I am having trouble with finding the infinite sum of the sequence $\{a_n\}$ with the relationship
$$ a_1 = r, \; a_n = r^n(1-S_{n-1})$$ where $$ S_{n-1} = \sum_{k=1}^{n-1} a_k, \; 0<r<1$$
I tried to subtract $$S_{n-1} = 1- \frac{a_n}{r^n}$$ from $$S_{n} = 1- \frac{a_{n+1}}{r^{n+1}}$$
and after some simplification I got
$$\frac{a_{n+1}}{a_n} = r(1-r^n)$$
Could anyone help me to calculate $\sum_{n=1}^\infty a_n$ based on the relationships above? Many thanks!!
Edit: I thought this is a rather technical question so I didn't provide the background of why I am doing this in the first place. Now I see why it might help. I am considering a variation of 'fat Cantor sets' which is obtained by varying the ratio removed at each step.
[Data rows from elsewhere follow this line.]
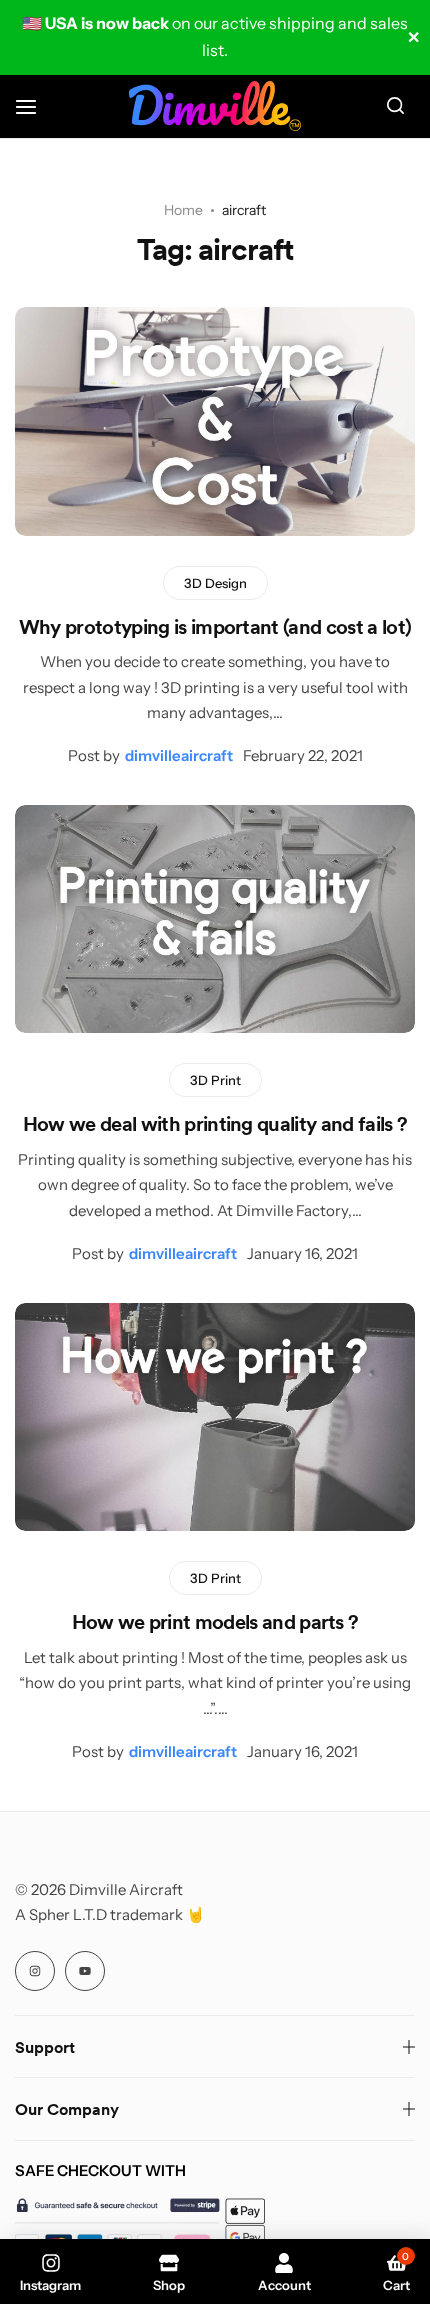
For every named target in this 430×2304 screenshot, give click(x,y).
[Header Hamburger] (36, 106)
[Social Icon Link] (35, 1971)
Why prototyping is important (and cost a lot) (215, 626)
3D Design (215, 583)
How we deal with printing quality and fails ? (215, 1123)
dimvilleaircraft (179, 755)
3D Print (215, 1080)
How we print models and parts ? (215, 1621)
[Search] (395, 106)
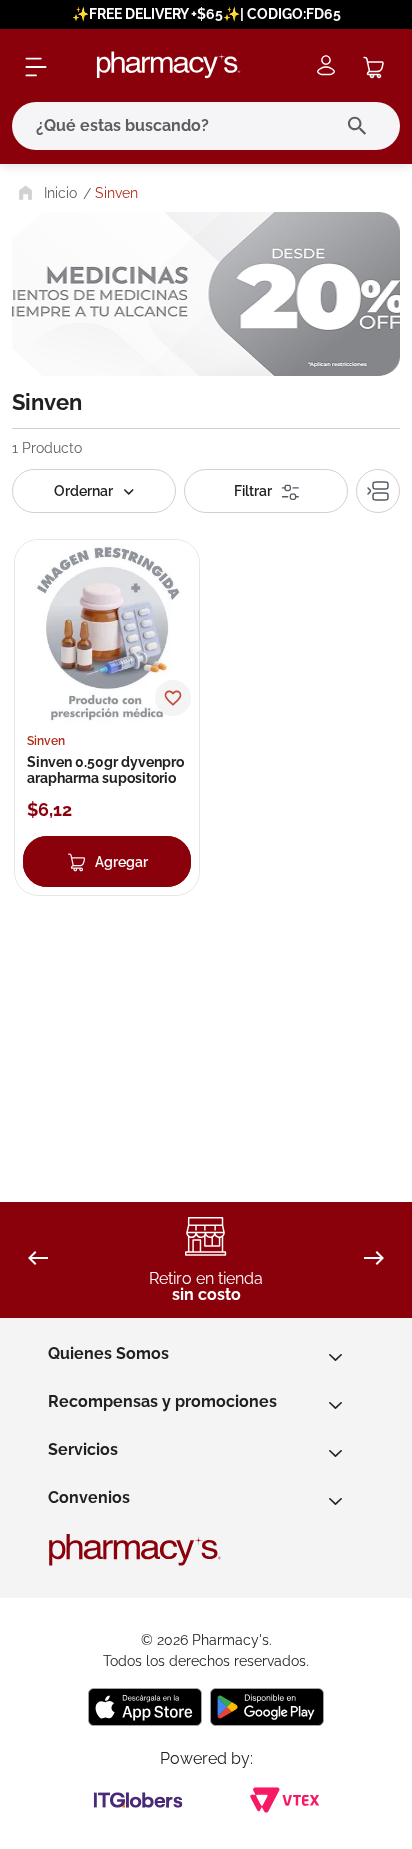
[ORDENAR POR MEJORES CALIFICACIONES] (94, 491)
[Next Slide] (374, 1259)
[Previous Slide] (38, 1259)
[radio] (378, 491)
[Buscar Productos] (361, 126)
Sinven (116, 193)
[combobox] (206, 126)
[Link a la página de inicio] (45, 193)
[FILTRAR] (266, 491)
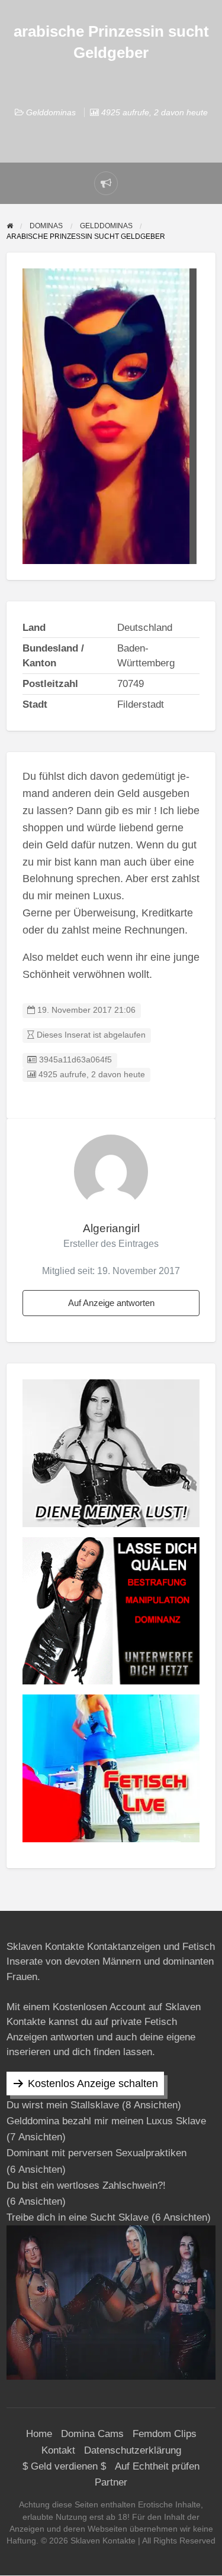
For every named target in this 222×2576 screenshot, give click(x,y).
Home (39, 2433)
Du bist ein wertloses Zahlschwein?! (86, 2185)
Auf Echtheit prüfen (157, 2466)
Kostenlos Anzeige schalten (93, 2083)
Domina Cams (92, 2433)
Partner (111, 2482)
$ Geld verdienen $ (64, 2466)
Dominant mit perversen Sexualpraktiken (96, 2153)
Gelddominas (51, 112)
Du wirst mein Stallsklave (63, 2105)
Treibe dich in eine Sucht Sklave (78, 2217)
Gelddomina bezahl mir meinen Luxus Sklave (106, 2121)
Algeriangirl (111, 1228)
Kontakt (58, 2450)
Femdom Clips (165, 2433)
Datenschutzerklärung (132, 2450)
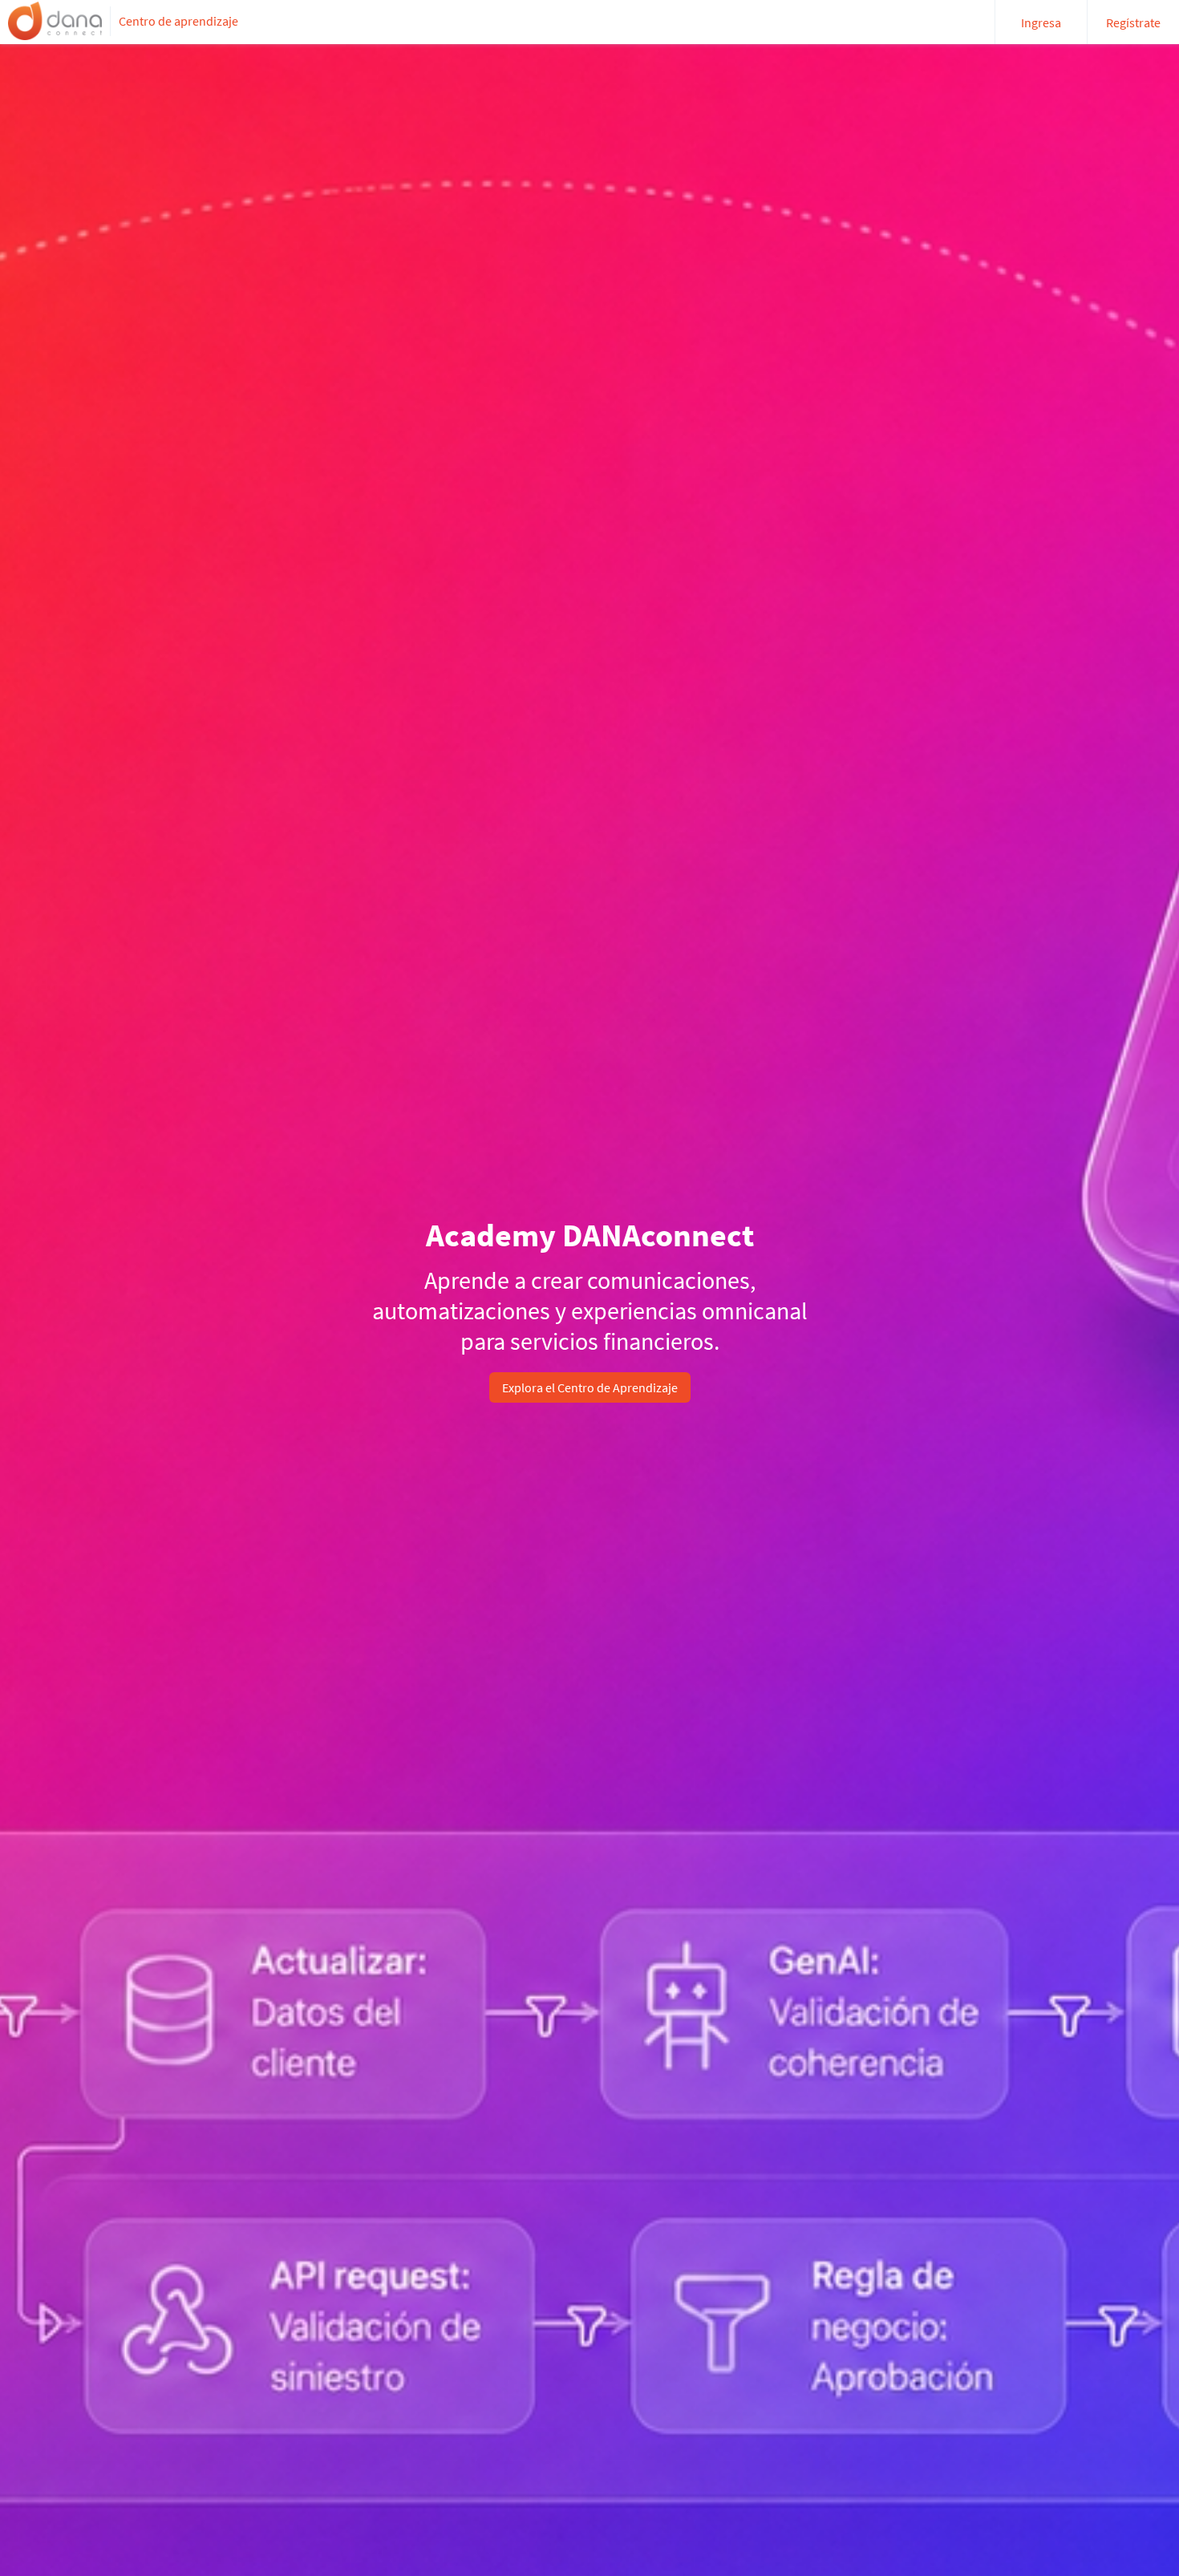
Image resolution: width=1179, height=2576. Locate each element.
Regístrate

To be precise, starting from the unit interval $K_0 = [0,1]$, we remove the middle open subinterval $G^1_1$ such that $\ell(G^1_1)/\ell(K_0) = r$, for some $r \in (0,1)$. Call the remaining intervals $K_1$. Next, we remove the middle open subintervals $G^2_1$ and $G^2_2$ such that $\mu(G^2_1 \cup G^2_2)/\mu(K_1) = r^2$. Continuing in this fashion such that the measure of intervals removed at step $n$ is of proportion $r^n$ to the measure of the original intervals. Denote $\mu(\bigcup_{m=1}^{2^{n-1}}G_m^n) = a_n$ the length of intervals removed at step $n$, $n \geq 1$. We therefore have the relation $a_n = r^n(1-S_{n-1})$. In other words, the length of the subintervals removed at each step is of proportion $r^n$ to the original interval, which equals r^n*(1 – sum of the length of intervals removed in previous steps). I am interested in finding $\sum_{n=1}^\infty a_n$, which is the total length removed in this construction.
Best Answer
Actually you can simply take the product of the ratios and then get $$ a_{n+1} = r^{n+1}\prod_{i=1}^{n}(1-r^{i}), $$ then substitute it into the formula of $S_{n}$ we obtain $$ S_{n} = 1 - \prod_{i=1}^{n}(1-r^{i})\rightarrow 1-\phi(r),\quad n\rightarrow \infty, $$ where $\phi$ is the Euler function. A graph of the Euler function by Wolframalpha is shown here (Original link: https://mathworld.wolfram.com/q-PochhammerSymbol.html).
Actually here is another way to construct the Cantor set with arbitrary length: (i) Remove an open interval $G^{1}_{1}$ of length $3^{-1}\varepsilon$ from the middle of $[0,1]$, and get two closed sub-intervals $F^{1}_{1}$, $F^{1}_{2}$; (ii) Remove two open intervals $G^{2}_{1}$, $G^{2}_{2}$ of length $3^{-2}\varepsilon$ from the middle of each closed interval $F^{1}_{1}$ and $F^{1}_{2}$, and get four closed sub-intervals $F^{2}_{1}$, $F^{2}_{2}$, $F^{2}_{3}$, $F^{2}_{4}$; $\ldots$ Remove $2^{n-1}$ open intervals $G^{n}_{1}, G^{n}_{2}, \ldots, G^{n}_{2^{n-1}}$ of length $3^{-n}\varepsilon$ from the middle of each closed interval $F^{n-1}_{1}, F^{n-1}_{2}, \ldots, F^{n-1}_{2^{n-1}}$, and get $2^{n}$ closed sub-intervals $F^{n}_{1}, F^{n}_{2}$, $\ldots, F^{n}_{2^{n}}$. So on and so forth. Then let $G$ be the union of the disjoint open intervals $G^{n}_{i}$, i.e., $$ G = \bigcup_{n=1}^{\infty}\bigcup_{i=1}^{2^{n-1}} G^{n}_{i}, $$ then $G$ is open, and we have $$ \mathcal{L}^{1}(G) = \sum_{n=1}^{\infty} \sum_{i=1}^{2^{n-1}} \mathcal{L}^{1}(G^{n}_{i}) = \sum_{n=1}^{\infty} 2^{n-1} 3^{-n} \varepsilon = \varepsilon. $$